Eh bien, n’est-ce pas à cela que,
sans cesse, Malika, nous a invités ?
Et devant un tel projet, ni la
mort ni le destin ne pourront avoir le dernier mot !
En effet, la vie, l’action,
l’espérance, les engagements de Malika, tels qu’ils viennent de nous être
rappelés, continueront d’être, pour chacun de nous, une semence féconde, nous
invitant sans cesse à aller de l’avant, à son exemple ; à aller au-delà de
nos petitesses, et à être plus grands que nous-mêmes ; et cela, quels que
soient les obstacles et les difficultés.
Nous arrivons au terme de cet
hommage, bien conscients que tant d’autres éléments auraient pu, auraient dû
être évoqués. Mais la vie de Malika fut si riche qu’aucune de nos paroles ne
saurait suffire à en en rendre compte !
Merci de votre compréhension !
Au terme de cette série de
témoignages, je vous propose, pour terminer, trois chantiers possibles, parmi
bien d’autres, à partir desquels l’on peut penser que Malika nous invite à nous
dépasser.

+ + +

§ Consigne:
Restituez à l'identique le passage de l'hommage à Malika qui commence par « Et devant un » et se poursuit jusqu'à « et les difficultés. ». Les enregistrements constituent un matériau distinct de l'hommage à Malika.

+ + +

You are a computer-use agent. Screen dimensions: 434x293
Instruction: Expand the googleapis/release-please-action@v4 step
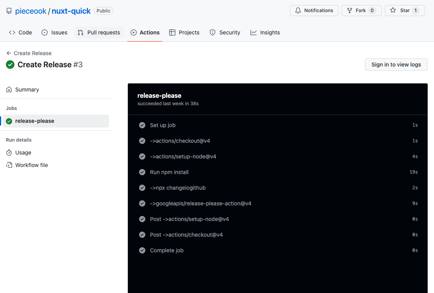click(200, 203)
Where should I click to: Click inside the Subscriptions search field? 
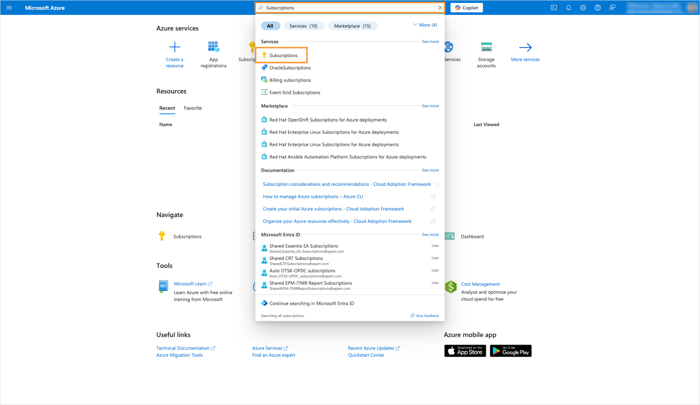(x=347, y=8)
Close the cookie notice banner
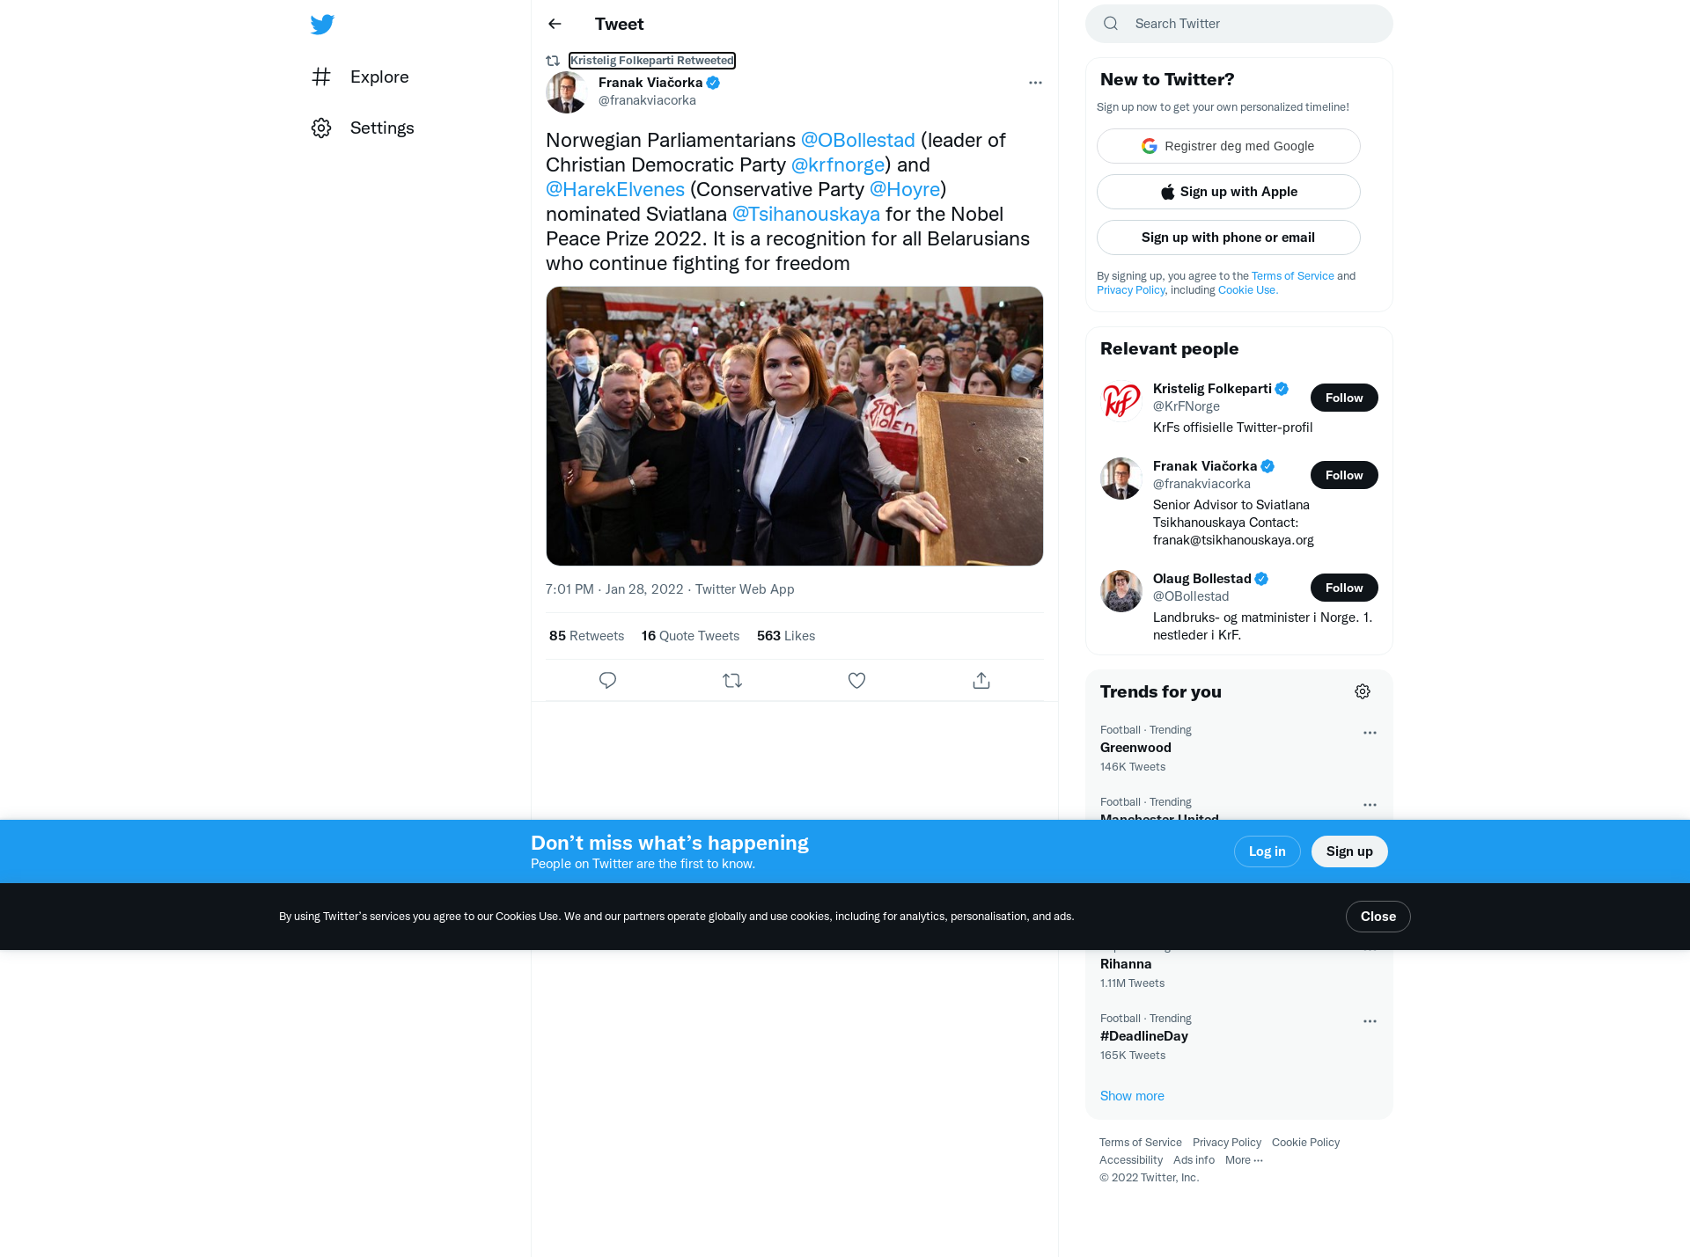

+ + +

§ Réponse attendue:
Et devant un tel projet, ni la
mort ni le destin ne pourront avoir le dernier mot !
En effet, la vie, l’action,
l’espérance, les engagements de Malika, tels qu’ils viennent de nous être
rappelés, continueront d’être, pour chacun de nous, une semence féconde, nous
invitant sans cesse à aller de l’avant, à son exemple ; à aller au-delà de
nos petitesses, et à être plus grands que nous-mêmes ; et cela, quels que
soient les obstacles et les difficultés.